> they only get paid when people find value in what AI is producing for them
The people "finding value in them" are other people with money to throw at businesses: investors, capital firms, boards & c suites. I'm not sure anybody who has been laid off because their job got automated away is "finding value" in an LLM. There's a handful of scrappy people trying to pump out claude-driven startups but if one person can solo it, obviously a giant tech company can compete.
> No dark patterns
> No enshittification
> No taking your data hostage
blank stare they're not taking my data hostage, but they're sure as shit taking my data
I think we just fundamentally disagree on all of this. You may be right, and I hope you are. I go back and forth on whether it's going to be a gentle transition or a miserable one. My money is on the latter.

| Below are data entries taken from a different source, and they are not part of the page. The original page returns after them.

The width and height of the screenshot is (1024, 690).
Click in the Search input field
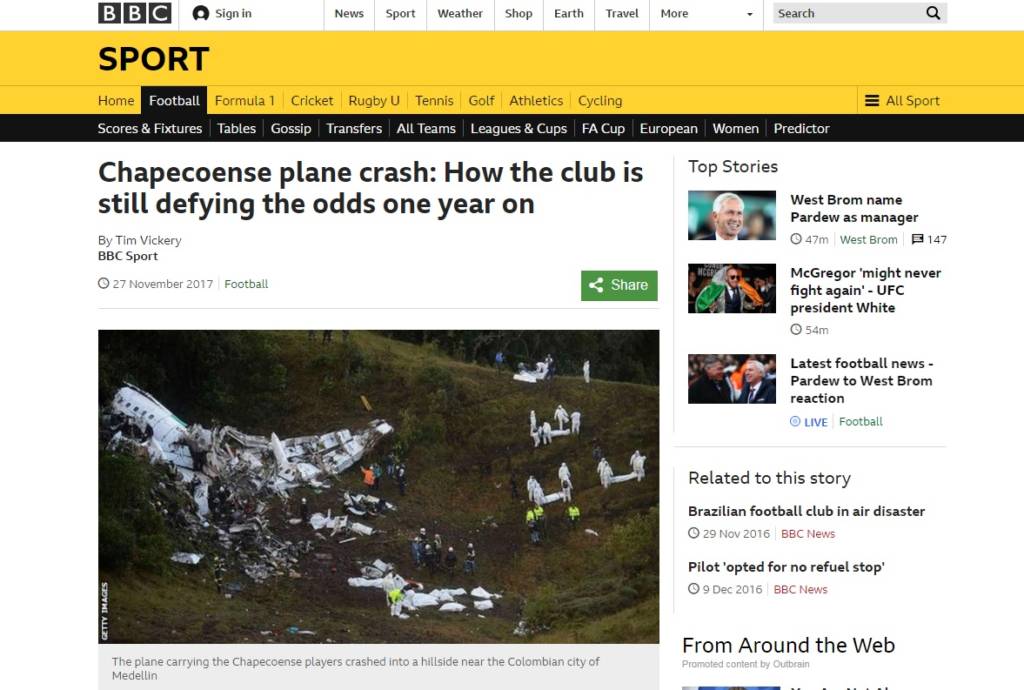848,13
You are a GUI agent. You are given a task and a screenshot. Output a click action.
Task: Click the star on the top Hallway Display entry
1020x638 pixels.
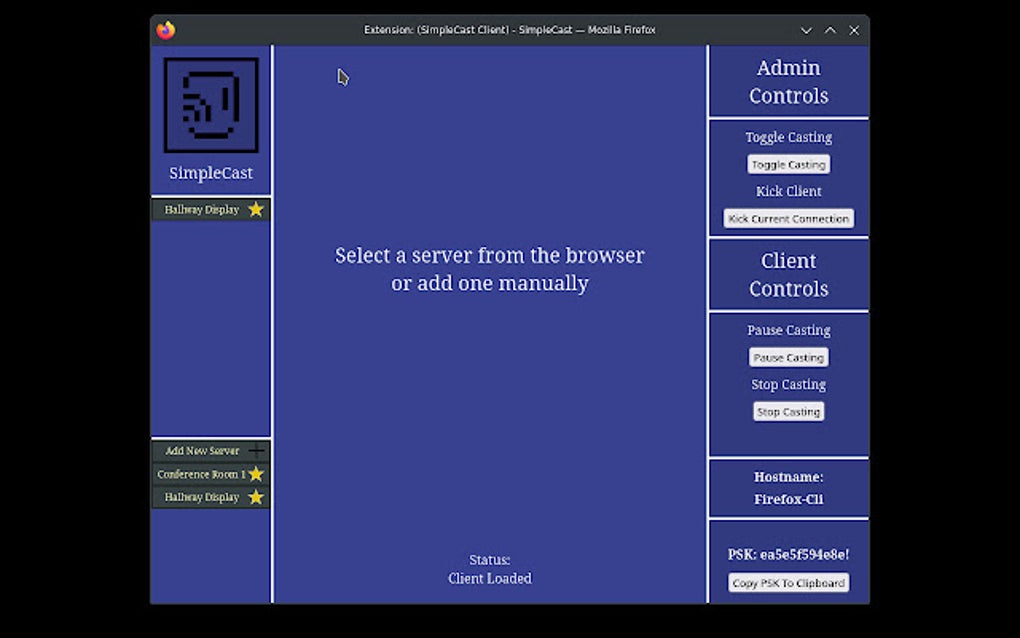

> The people "finding value in them" are other people with money to throw at businesses: investors, capital firms, boards & c suites. I'm not sure anybody who has been laid off because their job got automated away is "finding value" in an LLM.
And the millions with ChatGPT (and other LLM) subscriptions, using it for anything from for-profit and non-profit work to hobby projects and all kinds of matters of personal life.
Contrary to a very popular belief in tech circles, AI is not only about investors. It's a real technology affecting real people in the real world.
In fact, I personally don't give a damn about inverstors here, and I laugh at the "AI bubble" complaints. Yes, it's a bubble, but that's totally irrelevant to the technology being useful. Investors may go bankrupt, but the technology will stay. See e.g. history of rail in the United States - everyone who fronted capital to lay down rail lines lost their shirt, but the hardware remained, and people (including subsequent generations of businesses) put it to good use.
> https://www.palantir.com/
What's the dark pattern here, exactly? "Selling military-adjacent stuff with an edgy vibe" isn't what's meant by a dark pattern.